Subsampling Technique to Estimate Variance Component for UK-Biobank Traits

Front Genet. 2021 Mar 5:12:612045. doi: 10.3389/fgene.2021.612045. eCollection 2021.

Abstract

The estimation of heritability has been an important question in statistical genetics. Due to the clear mathematical properties, the modified Haseman-Elston regression has been found a bridge that connects and develops various parallel heritability estimation methods. With the increasing sample size, estimating heritability for biobank-scale data poses a challenge for statistical computation, in particular that the calculation of the genetic relationship matrix is a huge challenge in statistical computation.
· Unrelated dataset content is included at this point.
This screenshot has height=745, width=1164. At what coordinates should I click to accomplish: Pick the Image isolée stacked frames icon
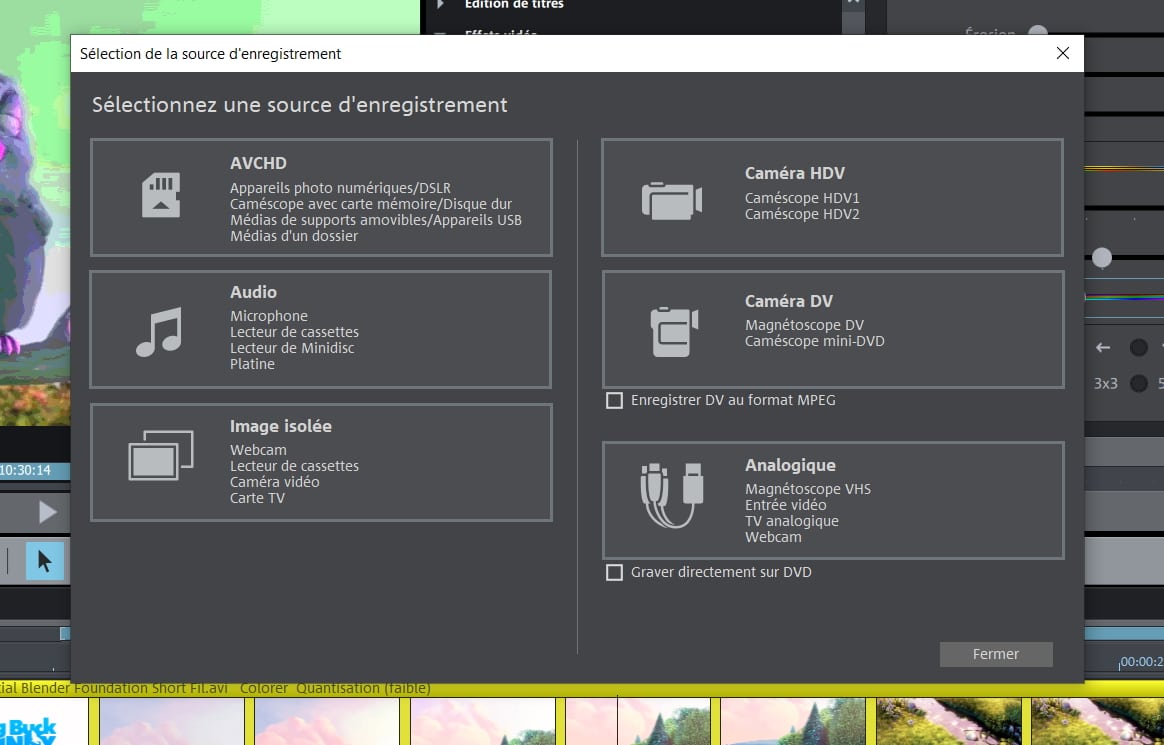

Using the Haseman-Elston framework, in this study we explicitly analyzed the mathematical structure of the key term tr( K T K ), the trace of high-order term of the genetic relationship matrix, a component involved in the estimation procedure. In this study, we proposed two estimators, which can estimate tr( K T K ) with greatly reduced sampling variance compared to the existing method under the same computational complexity. We applied this method to 81 traits in UK Biobank data and compared the chromosome-wise partition heritability with the whole-genome heritability, also as an approach for testing polygenicity.

Keywords: Haseman-Elston regression; UK Biobank; effective number of markers; polygenicity; subsampling estimator.